→ **Assigned task**
Transcribe the data that follows without changing a word, and omit the pictures.
BEGIN
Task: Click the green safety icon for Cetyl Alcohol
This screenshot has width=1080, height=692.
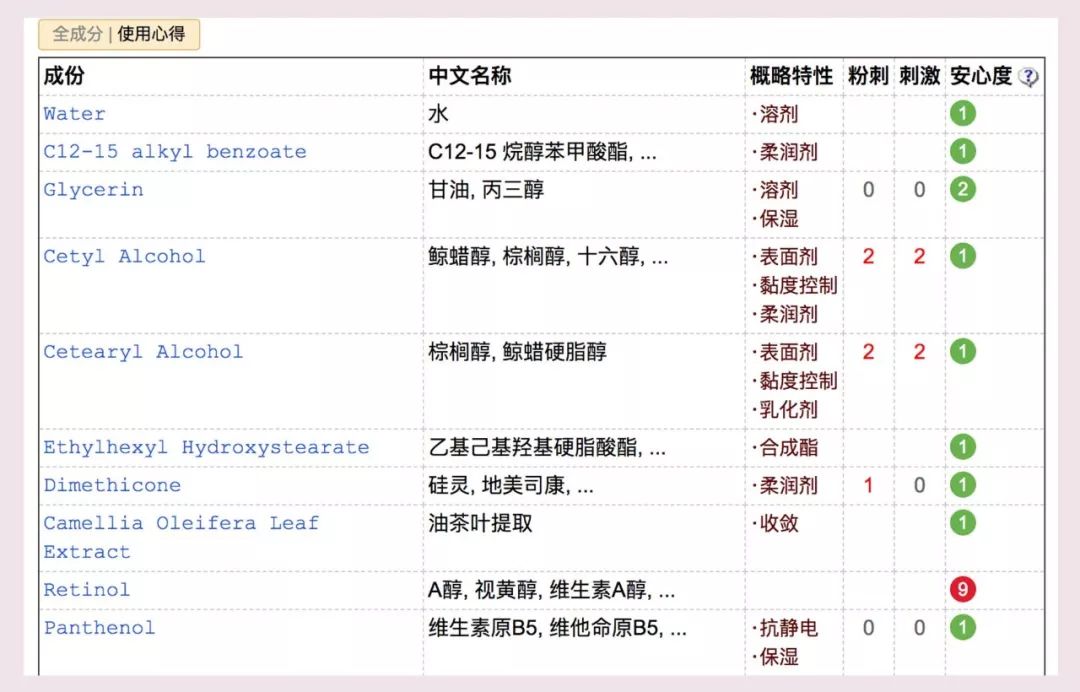Action: click(962, 256)
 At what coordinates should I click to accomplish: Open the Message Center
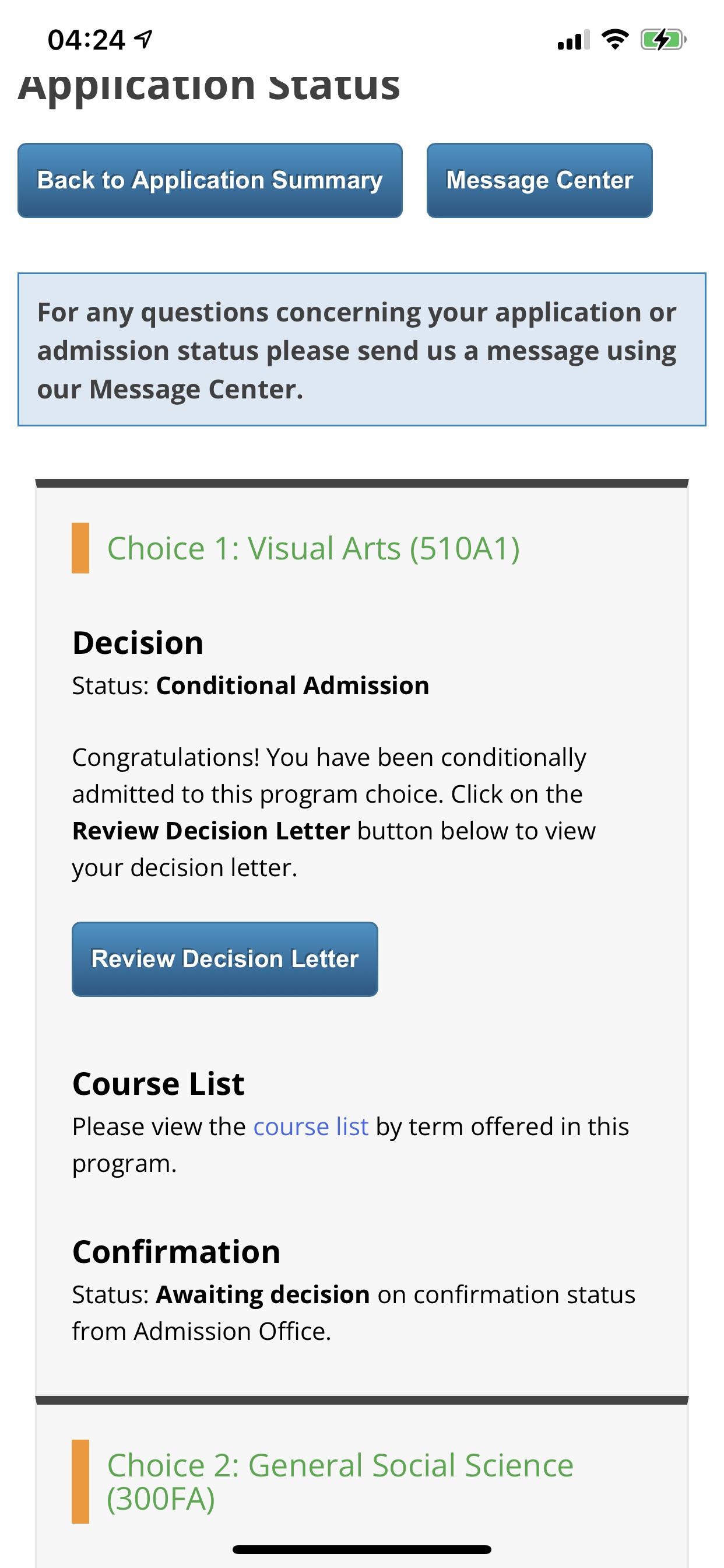[539, 180]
END
→ **Result below**
Task: Click the green safety icon for Cetyl Alcohol
This screenshot has width=1080, height=692.
Action: click(962, 256)
 At what coordinates should I click to accomplish: Open the Message Center
[539, 180]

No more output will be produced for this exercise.